### WORK TO DO
Rewrite the entries below as a numbered list, dropping any blank lines. Include every entry.

### Entries for locating described items
**********
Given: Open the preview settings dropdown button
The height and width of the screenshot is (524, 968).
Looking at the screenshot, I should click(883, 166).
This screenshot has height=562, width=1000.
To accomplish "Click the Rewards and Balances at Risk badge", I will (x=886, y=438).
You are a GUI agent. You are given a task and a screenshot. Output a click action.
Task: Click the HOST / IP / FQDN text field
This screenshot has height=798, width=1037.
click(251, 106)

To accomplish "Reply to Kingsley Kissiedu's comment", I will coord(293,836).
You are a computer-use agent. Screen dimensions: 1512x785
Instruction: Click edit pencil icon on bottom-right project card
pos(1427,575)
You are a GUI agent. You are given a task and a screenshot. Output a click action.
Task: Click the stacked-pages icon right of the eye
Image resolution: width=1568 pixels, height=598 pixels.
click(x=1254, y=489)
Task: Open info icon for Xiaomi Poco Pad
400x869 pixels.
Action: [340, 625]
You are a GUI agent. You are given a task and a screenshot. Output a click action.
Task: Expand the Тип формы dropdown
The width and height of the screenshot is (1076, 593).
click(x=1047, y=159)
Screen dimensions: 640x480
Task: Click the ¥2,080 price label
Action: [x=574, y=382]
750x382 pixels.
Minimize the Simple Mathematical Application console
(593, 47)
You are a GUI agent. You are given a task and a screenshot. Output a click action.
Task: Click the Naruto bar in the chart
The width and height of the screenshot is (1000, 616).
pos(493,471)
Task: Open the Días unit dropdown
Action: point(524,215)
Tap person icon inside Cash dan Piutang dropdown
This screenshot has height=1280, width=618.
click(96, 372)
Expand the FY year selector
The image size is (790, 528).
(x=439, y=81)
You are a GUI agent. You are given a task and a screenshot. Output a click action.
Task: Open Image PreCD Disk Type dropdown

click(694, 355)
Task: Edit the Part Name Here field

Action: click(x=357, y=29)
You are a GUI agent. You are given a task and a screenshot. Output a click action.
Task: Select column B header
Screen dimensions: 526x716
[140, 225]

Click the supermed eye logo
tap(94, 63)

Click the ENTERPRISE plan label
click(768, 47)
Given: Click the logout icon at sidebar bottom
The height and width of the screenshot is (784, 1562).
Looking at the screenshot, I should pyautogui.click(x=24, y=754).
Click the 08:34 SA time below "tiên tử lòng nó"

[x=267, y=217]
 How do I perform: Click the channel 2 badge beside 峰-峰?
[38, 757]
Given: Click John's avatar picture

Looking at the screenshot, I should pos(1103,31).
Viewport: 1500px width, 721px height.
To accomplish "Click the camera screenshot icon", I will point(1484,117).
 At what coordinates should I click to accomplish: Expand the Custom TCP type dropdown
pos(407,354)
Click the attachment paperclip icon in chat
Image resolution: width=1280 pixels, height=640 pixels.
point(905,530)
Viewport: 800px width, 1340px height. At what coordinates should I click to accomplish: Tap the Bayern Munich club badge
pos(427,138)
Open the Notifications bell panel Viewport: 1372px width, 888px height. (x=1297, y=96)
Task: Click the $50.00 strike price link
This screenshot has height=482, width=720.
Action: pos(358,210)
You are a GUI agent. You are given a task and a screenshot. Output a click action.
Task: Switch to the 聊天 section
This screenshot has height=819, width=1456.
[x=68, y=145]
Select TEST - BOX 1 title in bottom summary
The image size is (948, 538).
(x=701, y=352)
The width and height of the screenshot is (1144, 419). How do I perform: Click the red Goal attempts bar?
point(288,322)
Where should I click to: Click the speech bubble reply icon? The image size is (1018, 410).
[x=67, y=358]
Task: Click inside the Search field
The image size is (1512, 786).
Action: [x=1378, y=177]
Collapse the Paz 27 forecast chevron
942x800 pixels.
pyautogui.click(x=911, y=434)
**********
### FULL ANSWER
1. Given: Open the preview settings dropdown button
2. The height and width of the screenshot is (524, 968).
3. Looking at the screenshot, I should click(883, 166).
4. This screenshot has height=562, width=1000.
5. To accomplish "Click the Rewards and Balances at Risk badge", I will (x=886, y=438).
6. You are a GUI agent. You are given a task and a screenshot. Output a click action.
7. Task: Click the HOST / IP / FQDN text field
8. This screenshot has height=798, width=1037.
9. click(251, 106)
10. To accomplish "Reply to Kingsley Kissiedu's comment", I will coord(293,836).
11. You are a computer-use agent. Screen dimensions: 1512x785
12. Instruction: Click edit pencil icon on bottom-right project card
13. pos(1427,575)
14. You are a GUI agent. You are given a task and a screenshot. Output a click action.
15. Task: Click the stacked-pages icon right of the eye
16. Image resolution: width=1568 pixels, height=598 pixels.
17. click(x=1254, y=489)
18. Task: Open info icon for Xiaomi Poco Pad
19. 400x869 pixels.
20. Action: [340, 625]
21. You are a GUI agent. You are given a task and a screenshot. Output a click action.
22. Task: Expand the Тип формы dropdown
23. The width and height of the screenshot is (1076, 593).
24. click(x=1047, y=159)
25. Screen dimensions: 640x480
26. Task: Click the ¥2,080 price label
27. Action: [x=574, y=382]
28. 750x382 pixels.
29. Minimize the Simple Mathematical Application console
30. (593, 47)
31. You are a GUI agent. You are given a task and a screenshot. Output a click action.
32. Task: Click the Naruto bar in the chart
33. The width and height of the screenshot is (1000, 616).
34. pos(493,471)
35. Task: Open the Días unit dropdown
36. Action: point(524,215)
37. Tap person icon inside Cash dan Piutang dropdown
38. This screenshot has height=1280, width=618.
39. click(96, 372)
40. Expand the FY year selector
41. The image size is (790, 528).
42. (x=439, y=81)
43. You are a GUI agent. You are given a task and a screenshot. Output a click action.
44. Task: Open Image PreCD Disk Type dropdown
45. click(694, 355)
46. Task: Edit the Part Name Here field
47. Action: click(x=357, y=29)
48. You are a GUI agent. You are given a task and a screenshot. Output a click action.
49. Task: Select column B header
50. Screen dimensions: 526x716
51. [140, 225]
52. Click the supermed eye logo
53. tap(94, 63)
54. Click the ENTERPRISE plan label
55. click(768, 47)
56. Given: Click the logout icon at sidebar bottom
57. The height and width of the screenshot is (784, 1562).
58. Looking at the screenshot, I should pyautogui.click(x=24, y=754).
59. Click the 08:34 SA time below "tiên tử lòng nó"
60. [x=267, y=217]
61.  How do I perform: Click the channel 2 badge beside 峰-峰?
62. [38, 757]
63. Given: Click John's avatar picture
64. Looking at the screenshot, I should pos(1103,31).
65. Viewport: 1500px width, 721px height.
66. To accomplish "Click the camera screenshot icon", I will point(1484,117).
67.  At what coordinates should I click to accomplish: Expand the Custom TCP type dropdown
68. pos(407,354)
69. Click the attachment paperclip icon in chat
70. Image resolution: width=1280 pixels, height=640 pixels.
71. point(905,530)
72. Viewport: 800px width, 1340px height. At what coordinates should I click to accomplish: Tap the Bayern Munich club badge
73. pos(427,138)
74. Open the Notifications bell panel Viewport: 1372px width, 888px height. (x=1297, y=96)
75. Task: Click the $50.00 strike price link
76. This screenshot has height=482, width=720.
77. Action: pos(358,210)
78. You are a GUI agent. You are given a task and a screenshot. Output a click action.
79. Task: Switch to the 聊天 section
80. This screenshot has height=819, width=1456.
81. [x=68, y=145]
82. Select TEST - BOX 1 title in bottom summary
83. The image size is (948, 538).
84. (x=701, y=352)
85. The width and height of the screenshot is (1144, 419). How do I perform: Click the red Goal attempts bar?
86. point(288,322)
87. Where should I click to: Click the speech bubble reply icon? The image size is (1018, 410).
88. [x=67, y=358]
89. Task: Click inside the Search field
90. The image size is (1512, 786).
91. Action: [x=1378, y=177]
92. Collapse the Paz 27 forecast chevron
93. 942x800 pixels.
94. pyautogui.click(x=911, y=434)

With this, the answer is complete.